Ах, какое это было удивительное время! Удивительное потому, что, в сущности, это было время всеобщего, хотя и счастливого заблуждения. Была всего лишь оттепель, а казалось, что пришла весна и вот-вот наступит лето. Народ валил памятники Сталину, думая, что с культом покончено навсегда. Поэты собирали многотысячные аудитории, стали властителями дум молодежи, а симпатиями кинематографической аудитории завладели итальянские неореалисты.
В Москве состоялась выставка Пикассо, потом приезжала "Комеди Франсез", потом появился Жерар Филип -- шла Неделя французских фильмов. Возник лозунг "Руси-хинди, бхай, бхай" (по случаю приезда Джавахарлала Неру), короче говоря, Н.С.Хрущев отрывал доски с заколоченного окна в Европу, в мир. Одновременно появились стиляги, фельетон "Плесень", чуваки и чувихи, лабухи и первые записи джаза "на костях". А в квартирах зазвучал негромкий проникновенный голос Булаты Окуджавы.
Один остроумец так и назвал это время -- эпоха черного кофе, керамики и песенок Окуджавы. Что ж, все так, и кофе становился распространенным напитком, появилась и керамика, и модерновая мебель, ради которой порой выкидывали бесценные старинные вещи русских мастеров. Один очень хороший мосфильмовский художник А.Борисов купил письменный стол времен Петра I за... три рубля. На улице купил -- его даже в комиссионку не хотели брать!
Молодежь открывала для себя Хемингуэя, Ремарка и "Золотого теленка", долгое время пребывавшего в забвении. Студенты-технари превращались в остаповедов-бендероведов, экзаменуя друг друга, что сказал великий комбинатор по тому или иному поводу.
Но самым главным, что, казалось, подтверждало -- назад пути не будет, стала массовая реабилитация репрессированных. Хрущев подтвердил это, сказав, что все лагеря с политическими заключенными ликвидируются. В горячке, столь свойственной импульсивному Никите Сергеевичу, он даже приказал разрушить Таганскую тюрьму и сократил милицию, решив, что народные дружины полнее справятся с порядком на улице. Ах, Никита Сергеевич, Никита Сергеевич! Как лихо он боролся со Сталиным сталинскими же методами, не замечая, что впадает в волюнтаризм, который ему дорого обойдется. Он ездил по стране, как управляющий по имению, насаждал кукурузу, уничтожал пары, извлек из глубинки бабку Загладу и дал ее деятелям искусства в наставники.
Удивительное время! Смешное время! Ностальгическое время. И вот что интересно. Тогда, узнав малую толику правды, мы воспряли духом, и это дало искусству взлет. Сегодня же, узнав если еще и не всю, но большую часть правды, многие ужаснулись и оцепенели! Конечно, это оцепенение пройдет, но как? Когда?

## ЗАДАНИЯ
1. Почему автор отрывка называет это время удивительным? Ответьте в одном–трех предложениях, опираясь на то, что сказано в отрывке.
2. За сколько, согласно отрывку, художник А.Борисов купил письменный стол времен Петра I?
3. Определите, соответствуют ли отрывку следующие утверждения, и для каждого приведите решающие слова отрывка: (a) Хрущев приказал разрушить Таганскую тюрьму; (b) Хрущев увеличил численность милиции; (c) выставка Пикассо прошла в Ленинграде.

## ИСХОДНЫЕ ДАННЫЕ
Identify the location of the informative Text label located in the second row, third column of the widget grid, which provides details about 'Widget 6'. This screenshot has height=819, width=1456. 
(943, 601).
---
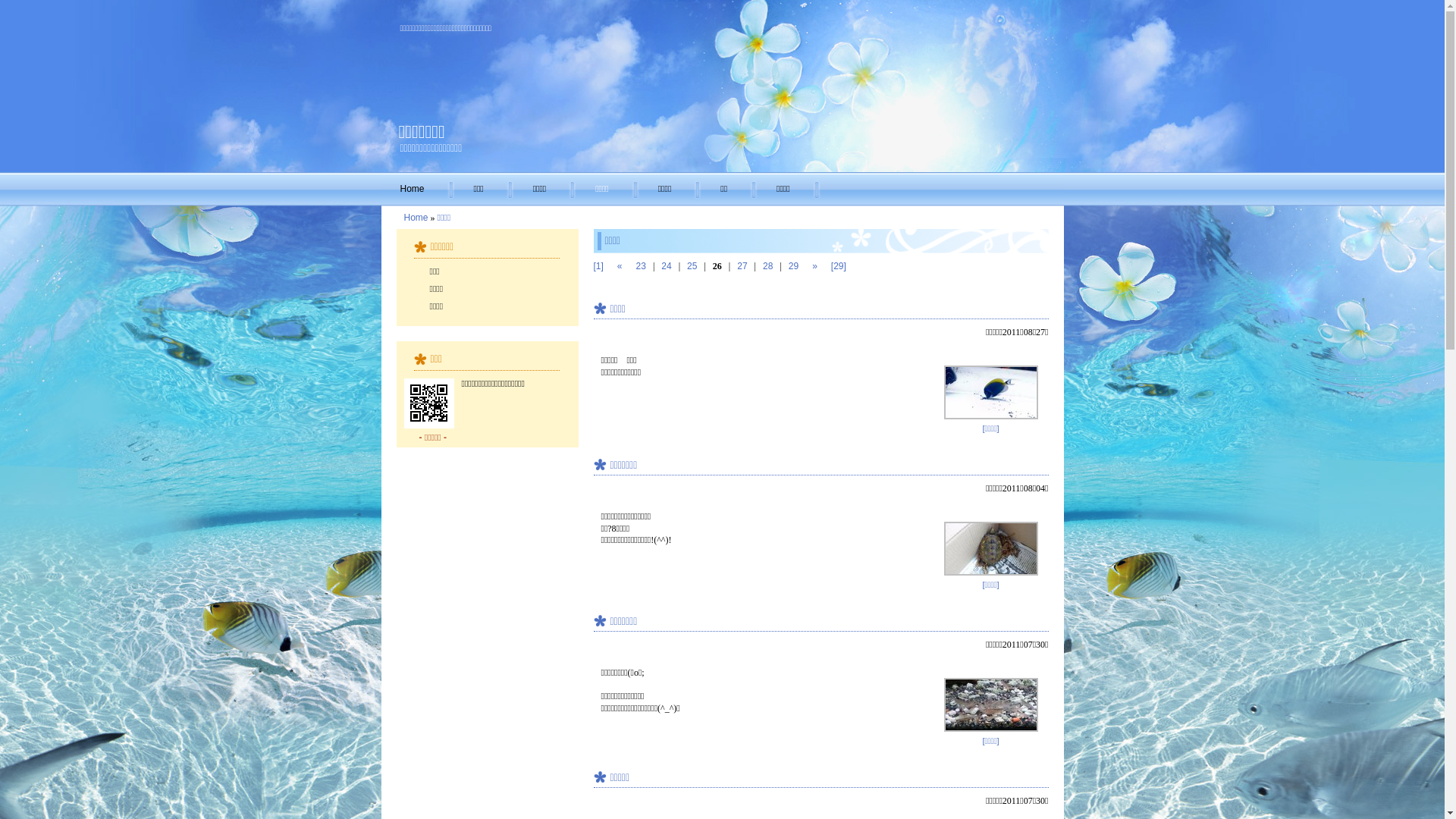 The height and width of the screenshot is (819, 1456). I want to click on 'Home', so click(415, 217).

## ОТВЕТЫ К ЗАДАНИЯМ
1. Автор называет это время удивительным потому, что оно было временем всеобщего, хотя и счастливого заблуждения. Была всего лишь оттепель, а казалось, что пришла весна и вот-вот наступит лето.

2. За три рубля.

3.
(a) Да: «он даже приказал разрушить Таганскую тюрьму».
(b) Нет: «сократил милицию».
(c) Нет: «В Москве состоялась выставка Пикассо».